▶ HOW TO COMPLETE THIS TASK: Each record below is to be set down again precisely.

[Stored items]
•••••

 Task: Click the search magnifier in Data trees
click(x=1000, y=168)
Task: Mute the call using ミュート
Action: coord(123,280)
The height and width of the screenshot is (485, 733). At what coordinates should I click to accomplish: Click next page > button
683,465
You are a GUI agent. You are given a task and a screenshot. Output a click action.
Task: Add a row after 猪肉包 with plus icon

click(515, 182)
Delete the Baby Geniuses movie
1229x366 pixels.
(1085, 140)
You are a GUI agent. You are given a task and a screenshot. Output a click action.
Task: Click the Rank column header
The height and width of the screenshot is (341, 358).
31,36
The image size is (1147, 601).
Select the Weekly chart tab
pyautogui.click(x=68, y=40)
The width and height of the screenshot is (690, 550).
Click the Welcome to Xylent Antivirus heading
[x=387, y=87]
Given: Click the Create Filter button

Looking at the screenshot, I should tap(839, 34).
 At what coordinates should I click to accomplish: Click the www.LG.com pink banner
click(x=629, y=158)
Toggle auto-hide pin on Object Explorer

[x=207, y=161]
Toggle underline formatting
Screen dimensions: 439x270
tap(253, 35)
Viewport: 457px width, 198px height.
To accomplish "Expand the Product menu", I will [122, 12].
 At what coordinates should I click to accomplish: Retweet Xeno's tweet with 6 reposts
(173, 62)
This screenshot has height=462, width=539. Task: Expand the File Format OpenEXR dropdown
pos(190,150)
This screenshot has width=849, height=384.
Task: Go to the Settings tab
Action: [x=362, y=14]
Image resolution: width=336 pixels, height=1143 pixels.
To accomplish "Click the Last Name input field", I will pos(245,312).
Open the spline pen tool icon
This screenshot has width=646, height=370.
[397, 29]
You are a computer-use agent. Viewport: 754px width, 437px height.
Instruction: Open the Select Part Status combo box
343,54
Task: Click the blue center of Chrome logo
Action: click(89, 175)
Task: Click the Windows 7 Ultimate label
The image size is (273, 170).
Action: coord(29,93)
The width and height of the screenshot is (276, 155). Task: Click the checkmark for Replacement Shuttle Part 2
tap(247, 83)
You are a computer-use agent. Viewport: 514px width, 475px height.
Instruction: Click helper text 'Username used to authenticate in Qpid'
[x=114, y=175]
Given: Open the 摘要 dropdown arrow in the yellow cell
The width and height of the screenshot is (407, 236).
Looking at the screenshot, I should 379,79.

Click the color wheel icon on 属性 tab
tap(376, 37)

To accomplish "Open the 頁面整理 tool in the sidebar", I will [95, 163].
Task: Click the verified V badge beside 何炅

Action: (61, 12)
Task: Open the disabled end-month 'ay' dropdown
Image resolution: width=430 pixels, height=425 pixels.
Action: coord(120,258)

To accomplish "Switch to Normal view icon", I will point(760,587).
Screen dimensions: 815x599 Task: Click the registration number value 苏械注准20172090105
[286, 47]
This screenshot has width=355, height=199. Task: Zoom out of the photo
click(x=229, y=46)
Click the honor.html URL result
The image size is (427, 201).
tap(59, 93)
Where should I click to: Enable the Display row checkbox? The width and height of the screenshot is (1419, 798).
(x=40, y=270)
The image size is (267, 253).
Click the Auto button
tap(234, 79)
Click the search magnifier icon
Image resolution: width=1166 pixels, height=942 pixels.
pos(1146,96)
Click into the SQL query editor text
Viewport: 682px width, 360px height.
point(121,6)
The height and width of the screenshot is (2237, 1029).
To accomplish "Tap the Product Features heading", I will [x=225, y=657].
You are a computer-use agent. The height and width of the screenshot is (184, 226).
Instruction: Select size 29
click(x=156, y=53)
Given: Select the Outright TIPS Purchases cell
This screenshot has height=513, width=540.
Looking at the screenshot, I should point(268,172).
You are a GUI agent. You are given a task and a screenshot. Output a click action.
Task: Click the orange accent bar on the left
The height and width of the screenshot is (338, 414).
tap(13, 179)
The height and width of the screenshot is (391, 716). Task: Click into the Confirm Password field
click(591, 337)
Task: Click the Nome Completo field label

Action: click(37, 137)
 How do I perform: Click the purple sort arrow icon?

•••••

▶ COMPLETED EXERCISE:
 Task: Click the search magnifier in Data trees
click(x=1000, y=168)
Task: Mute the call using ミュート
Action: coord(123,280)
The height and width of the screenshot is (485, 733). At what coordinates should I click to accomplish: Click next page > button
683,465
You are a GUI agent. You are given a task and a screenshot. Output a click action.
Task: Add a row after 猪肉包 with plus icon

click(515, 182)
Delete the Baby Geniuses movie
1229x366 pixels.
(1085, 140)
You are a GUI agent. You are given a task and a screenshot. Output a click action.
Task: Click the Rank column header
The height and width of the screenshot is (341, 358).
31,36
The image size is (1147, 601).
Select the Weekly chart tab
pyautogui.click(x=68, y=40)
The width and height of the screenshot is (690, 550).
Click the Welcome to Xylent Antivirus heading
[x=387, y=87]
Given: Click the Create Filter button

Looking at the screenshot, I should tap(839, 34).
 At what coordinates should I click to accomplish: Click the www.LG.com pink banner
click(x=629, y=158)
Toggle auto-hide pin on Object Explorer

[x=207, y=161]
Toggle underline formatting
Screen dimensions: 439x270
tap(253, 35)
Viewport: 457px width, 198px height.
To accomplish "Expand the Product menu", I will [122, 12].
 At what coordinates should I click to accomplish: Retweet Xeno's tweet with 6 reposts
(173, 62)
This screenshot has height=462, width=539. Task: Expand the File Format OpenEXR dropdown
pos(190,150)
This screenshot has width=849, height=384.
Task: Go to the Settings tab
Action: [x=362, y=14]
Image resolution: width=336 pixels, height=1143 pixels.
To accomplish "Click the Last Name input field", I will pos(245,312).
Open the spline pen tool icon
This screenshot has width=646, height=370.
[397, 29]
You are a computer-use agent. Viewport: 754px width, 437px height.
Instruction: Open the Select Part Status combo box
343,54
Task: Click the blue center of Chrome logo
Action: click(89, 175)
Task: Click the Windows 7 Ultimate label
The image size is (273, 170).
Action: coord(29,93)
The width and height of the screenshot is (276, 155). Task: Click the checkmark for Replacement Shuttle Part 2
tap(247, 83)
You are a computer-use agent. Viewport: 514px width, 475px height.
Instruction: Click helper text 'Username used to authenticate in Qpid'
[x=114, y=175]
Given: Open the 摘要 dropdown arrow in the yellow cell
The width and height of the screenshot is (407, 236).
Looking at the screenshot, I should 379,79.

Click the color wheel icon on 属性 tab
tap(376, 37)

To accomplish "Open the 頁面整理 tool in the sidebar", I will [95, 163].
Task: Click the verified V badge beside 何炅

Action: (61, 12)
Task: Open the disabled end-month 'ay' dropdown
Image resolution: width=430 pixels, height=425 pixels.
Action: coord(120,258)

To accomplish "Switch to Normal view icon", I will point(760,587).
Screen dimensions: 815x599 Task: Click the registration number value 苏械注准20172090105
[286, 47]
This screenshot has width=355, height=199. Task: Zoom out of the photo
click(x=229, y=46)
Click the honor.html URL result
The image size is (427, 201).
tap(59, 93)
Where should I click to: Enable the Display row checkbox? The width and height of the screenshot is (1419, 798).
(x=40, y=270)
The image size is (267, 253).
Click the Auto button
tap(234, 79)
Click the search magnifier icon
Image resolution: width=1166 pixels, height=942 pixels.
pos(1146,96)
Click into the SQL query editor text
Viewport: 682px width, 360px height.
point(121,6)
The height and width of the screenshot is (2237, 1029).
To accomplish "Tap the Product Features heading", I will [x=225, y=657].
You are a computer-use agent. The height and width of the screenshot is (184, 226).
Instruction: Select size 29
click(x=156, y=53)
Given: Select the Outright TIPS Purchases cell
This screenshot has height=513, width=540.
Looking at the screenshot, I should point(268,172).
You are a GUI agent. You are given a task and a screenshot. Output a click action.
Task: Click the orange accent bar on the left
The height and width of the screenshot is (338, 414).
tap(13, 179)
The height and width of the screenshot is (391, 716). Task: Click into the Confirm Password field
click(591, 337)
Task: Click the Nome Completo field label

Action: click(37, 137)
 How do I perform: Click the purple sort arrow icon?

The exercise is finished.